Aufständische gegenseitige Hilfe ist eine schwierige, mit hohem Risiko verbundene Aktivität, die erhebliche Ressourcen und eine gute Vorbereitung erfordert. Es ist durchaus berechtigt zu fragen, ob sich diese Taktik lohnt. Als Anarchist\*innen ist die Revolution unser ständiger Bezugspunkt, gerade weil sie ein konkretes Ereignis ist; sie muss täglich durch bescheidenere Versuche aufgebaut werden, die nicht alle befreienden Merkmale der sozialen Revolution im eigentlichen Sinne aufweisen. Diese bescheideneren Versuche sind Aufstände. In ihnen ebnet das Aufstehen der am stärksten Ausgebeuteten und Ausgegrenzten der Gesellschaft sowie der politisch am stärksten sensibilisierten Minderheit den Weg für die mögliche Einbindung immer breiterer Schichten der Ausgebeuteten in eine Welle der Rebellion, die zur Revolution führen könnte. Es ist niemals möglich, den Ausgang eines bestimmten Kampfes im Voraus abzusehen. Selbst ein begrenzter Kampf kann die unerwartetsten Folgen haben. Der Übergang von den verschiedenen begrenzten Aufständen zur Revolution kann niemals im Voraus durch irgendeine Methode garantiert werden.

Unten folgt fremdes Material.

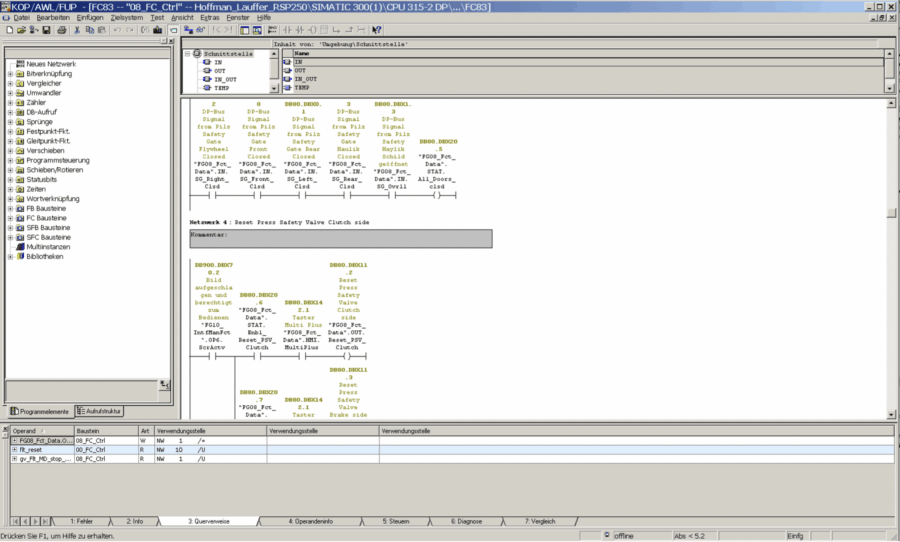Screen dimensions: 900x542
Task: Click the Cut scissors icon
Action: 78,30
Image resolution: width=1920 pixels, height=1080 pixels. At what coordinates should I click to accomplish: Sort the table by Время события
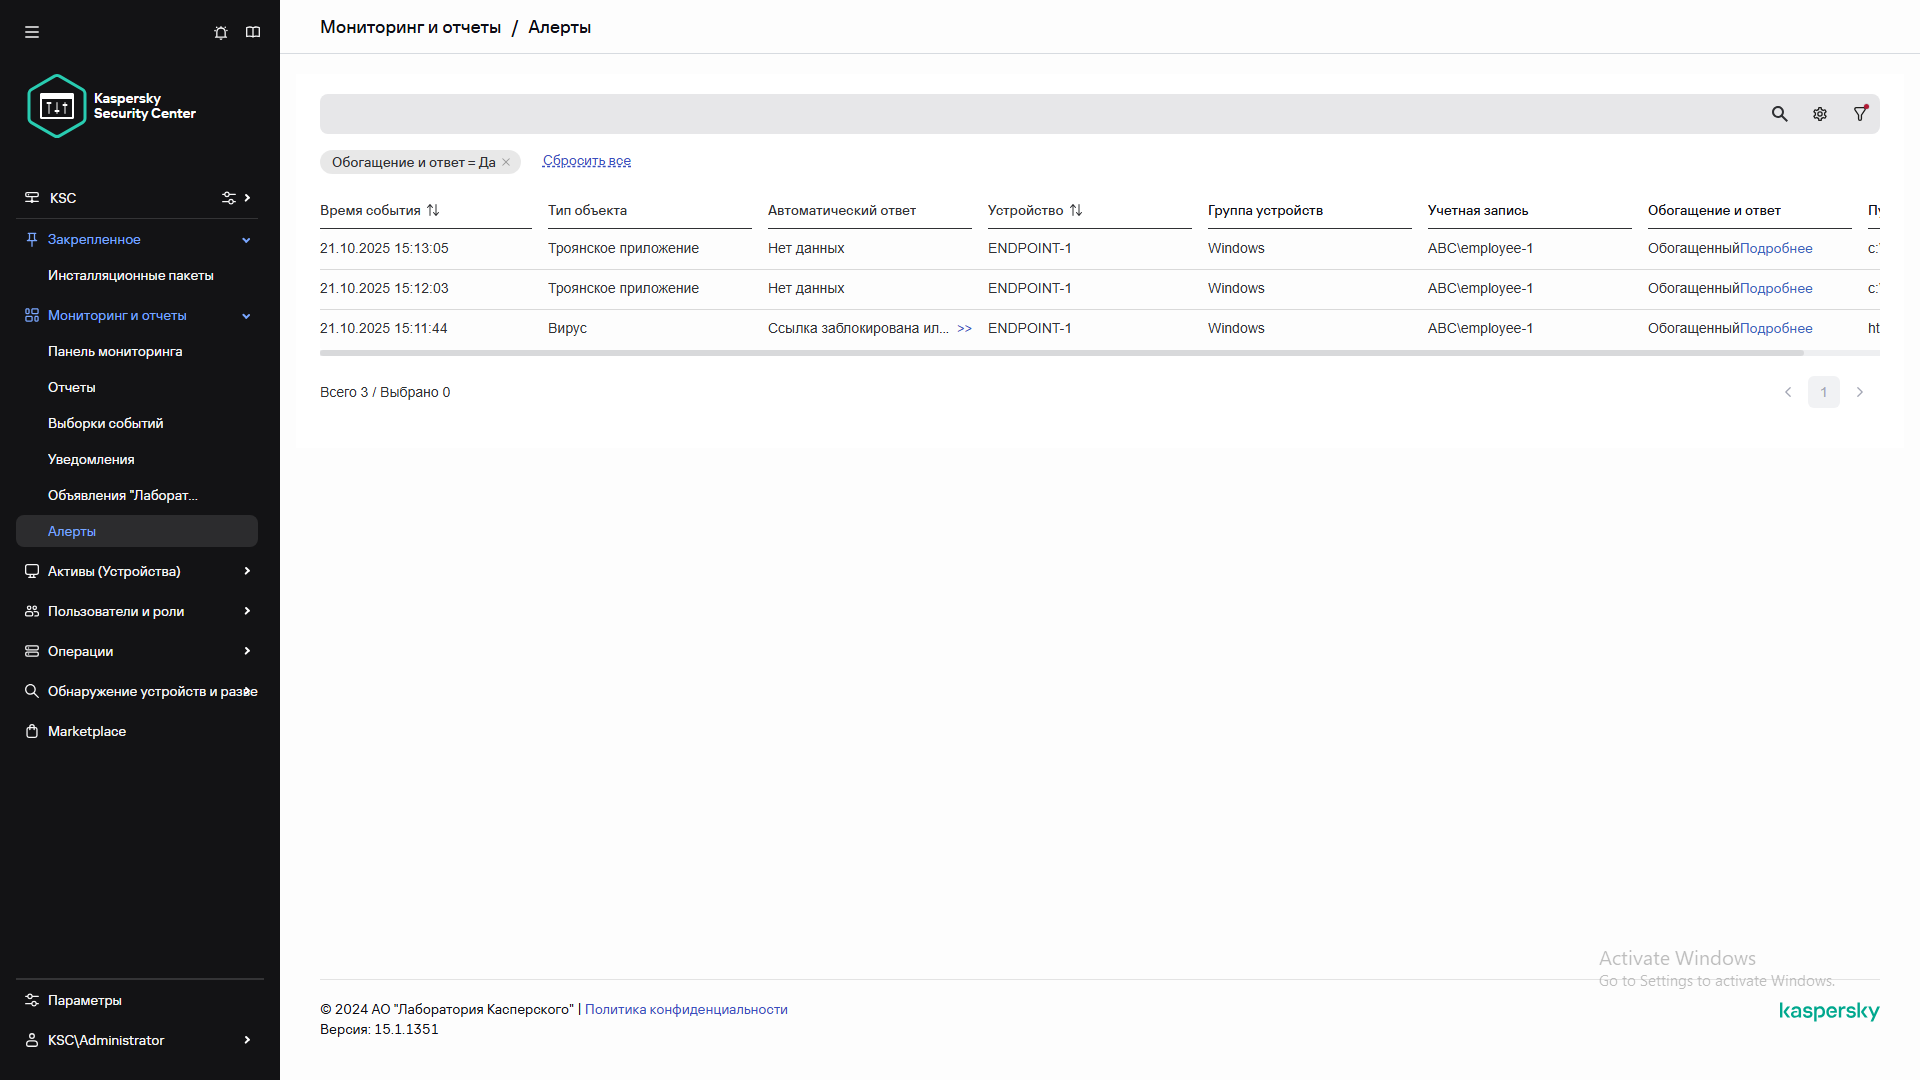(433, 210)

Im Folgenden werden einige Vorteile und Schwierigkeiten aufgeführt, die mit der Praxis der aufständischen gegenseitigen Hilfe verbunden sind.

**Die Vorteile aufständiger gegenseitiger Hilfe**

- Krisen ermöglichen es uns, uns neu zu orientieren und unsere Energien wieder in direkte Aktionen zu stecken.
- Sie bringen uns mit Menschen zusammen, die vielleicht noch nie etwas vom Anarchismus gehört haben.
- Sie ermöglichen es uns, den Staat und die Kapitalisten herauszufordern (und tatsächlich eine Chance zu haben, zu gewinnen)
- Sie ermöglichen es uns, unsere Ideen, wie Gesellschaften nach anarchistischen Prinzipien organisiert werden können, in der Praxis zu testen
- Unsere anarchistischen Netzwerke durch gemeinsame Krisenmobilisierungen neu beleben.
- Dauerhaftere sozio-geografische Räume für weiteren Widerstand schaffen.
- öffentliche Aufmerksamkeit erzeugen.
- Für etwas kämpfen, statt gegen Dinge.
- Neue Fähigkeiten erlernen, die für einen breit angelegten militanten Widerstand besser geeignet sein könnten.

**Schwierigkeiten**

- Es steht viel mehr auf dem Spiel; Menschen könnten in ernsthafte Schwierigkeiten geraten.
- Die Ereignisse sind spontan (im Gegensatz zu geplanten Veranstaltungen), sodass es schwieriger ist, sich darauf vorzubereiten.
- Erfordert größere Mobilität.
- Erfordert Entschlossenheit. Oft gibt es nur ein kleines Zeitfenster.
- Höhere Anforderungen an ein funktionierendes netzwerkübergreifendes Kommunikationssystem. Aufständische müssen ein mehrfach redundantes Echtzeit-Kommunikationssystem entwickeln, das über das Internet hinausgeht.
- Erfordert oft komplexe Logistik.
- Bedeutet, in Gebieten zu arbeiten, in denen möglicherweise tief verwurzelte und undurchsichtige interne Interessen und politische Verhältnisse herrschen – über die wir möglicherweise nur sehr wenig wissen.
- Größerer Bedarf an Selbstversorgung.

Gegenseitige Hilfe ist keine Wohltätigkeit! Sie ist ein Angriff!